EI-CoreBioinformatics / reat

Robust Eukaryotic Annotation Toolkit
https://reat.readthedocs.io/en/latest/
MIT License
17 stars 3 forks source link

cromwell issue - exceeds configured limit of 1000000 #38

Open swarbred opened 2 years ago

swarbred commented 2 years ago

@ljyanesm sorry to bother you the wheat run failed with

[2022-07-02 02:31:52,90] [ESC[38;5;1merrorESC[0m] SingleWorkflowRunnerActor received Failure message: Metadata for workflow ac749710-58fe-4309-af0f-169dc7eaa43b exists in database but cannot be served because row count of 2752958 exceeds configured limit of 1000000.
cromwell.services.MetadataTooLargeNumberOfRowsException: Metadata for workflow ac749710-58fe-4309-af0f-169dc7eaa43b exists in database but cannot be served because row count of 2752958 exceeds configured limit of 1000000.

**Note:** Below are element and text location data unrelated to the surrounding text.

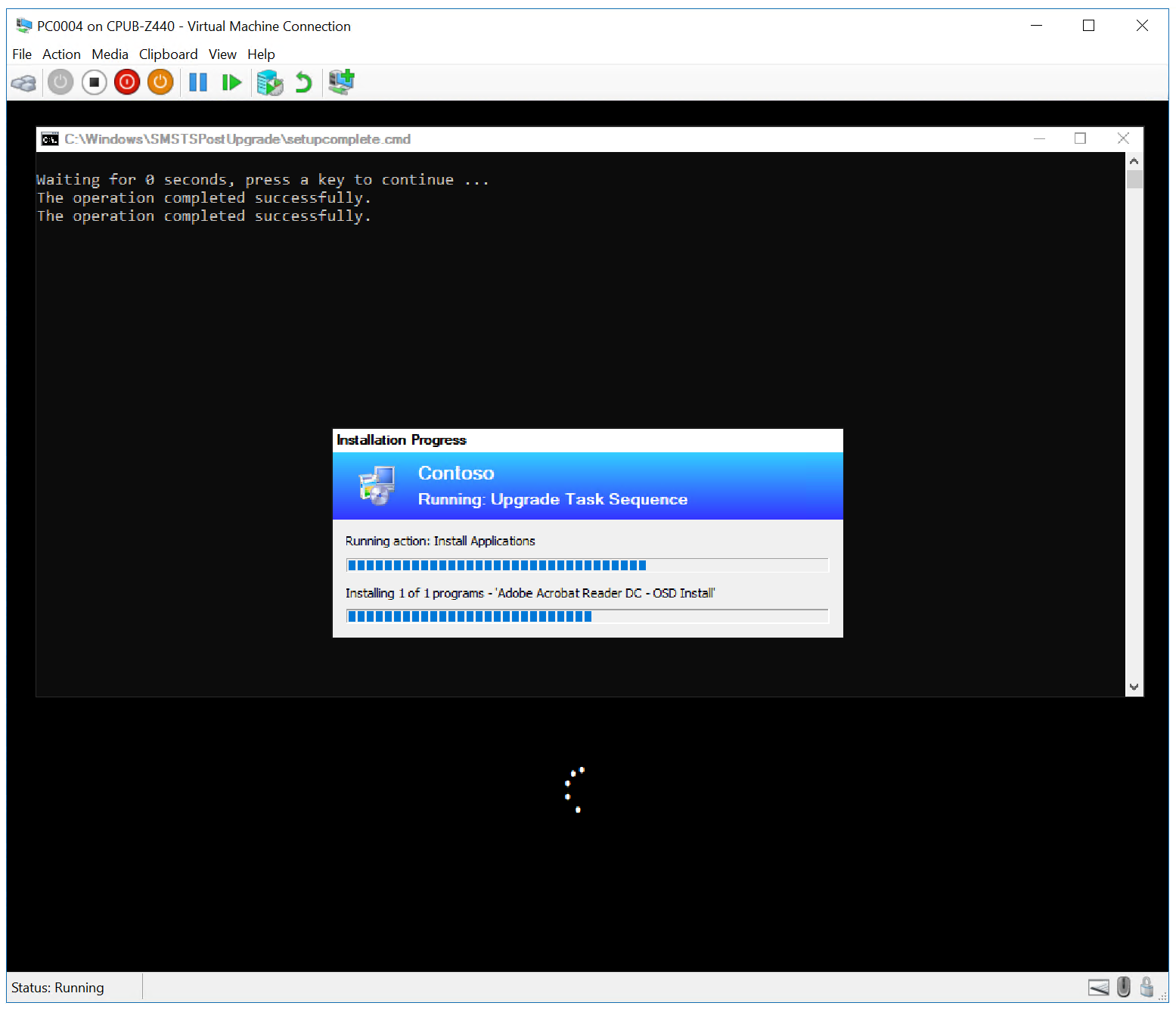Select the setupcomplete.cmd window title bar

click(529, 138)
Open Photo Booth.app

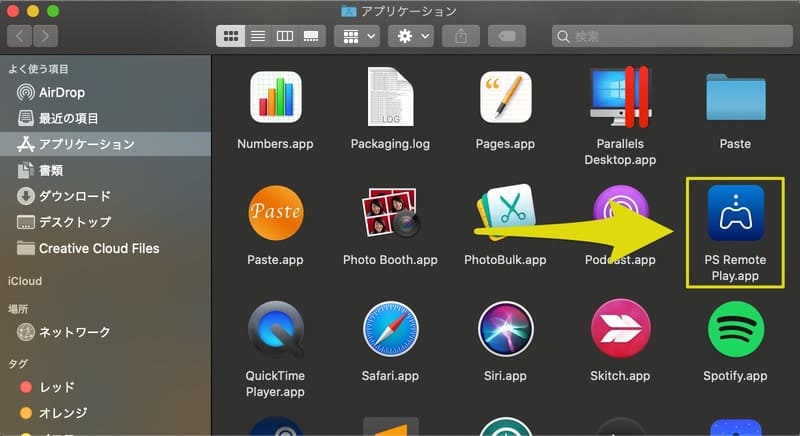[390, 214]
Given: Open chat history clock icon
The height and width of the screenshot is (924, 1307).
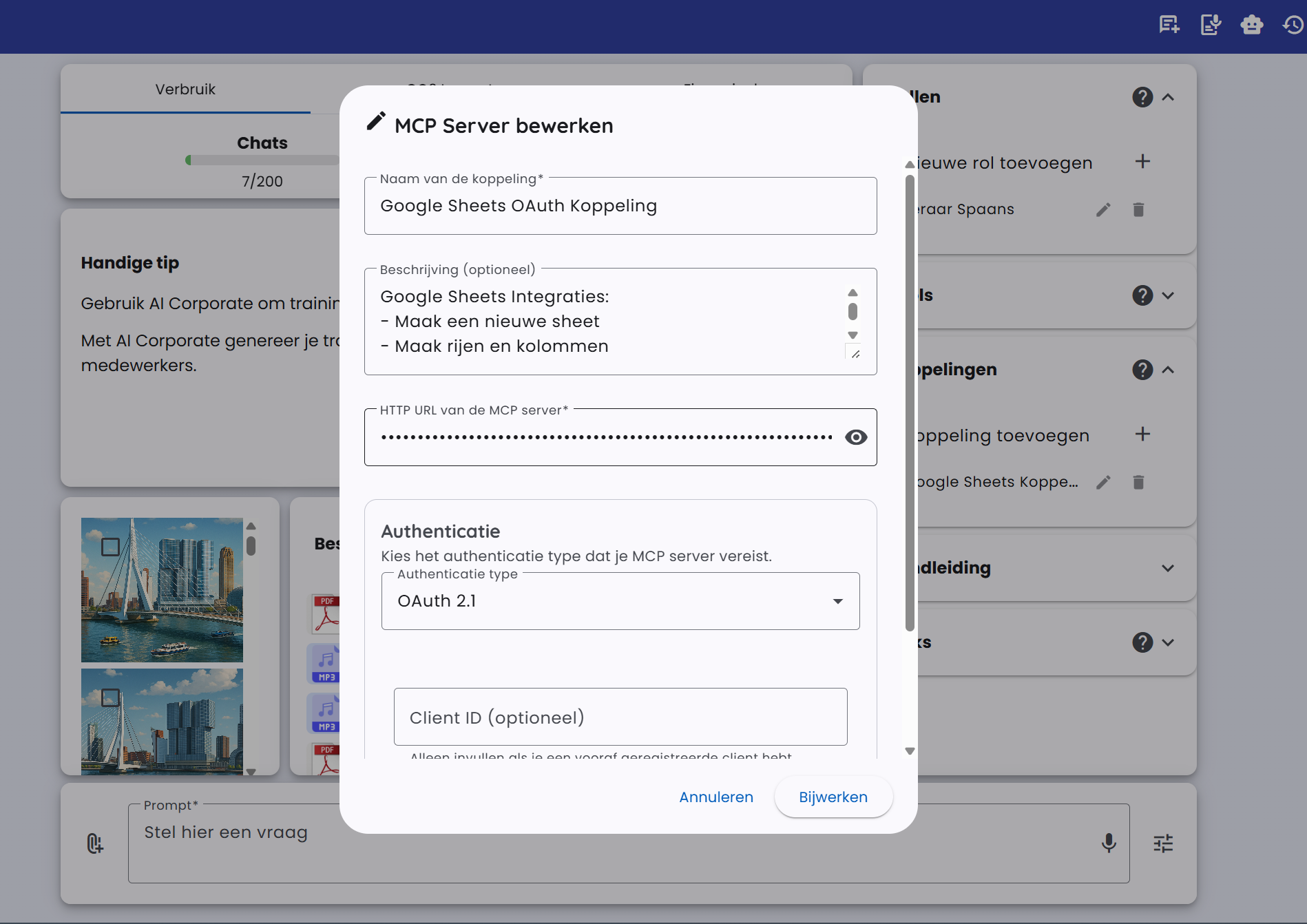Looking at the screenshot, I should (1293, 25).
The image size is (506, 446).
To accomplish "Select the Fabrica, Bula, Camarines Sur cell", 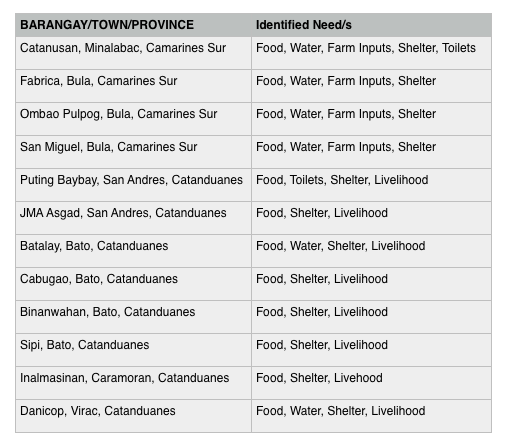I will tap(133, 86).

From a quick google this seems to relate to

https://github.com/broadinstitute/cromwell/blob/5f48ded459574c059a1ddbedb9b7df248da85052/cromwell.example.backends/cromwell.examples.conf#L519

I did have a go at updating the cromwell_noserver_slurm.conf and this errored, i may not have had the updated config correctly (if you could indicate specifically what needs to be added that would be helpful) but the error on the rerun is not to do with this anyway as rerunning with the unchanged cromwell_noserver_slurm.conf also gives the error below

I assume this relates to cromwell not sutting down correctly and the connection perhaps still being open, any way to resolve this (the wheat run had completed all the main steps when the above error was raised, so I would prefer not to have to rerun everything).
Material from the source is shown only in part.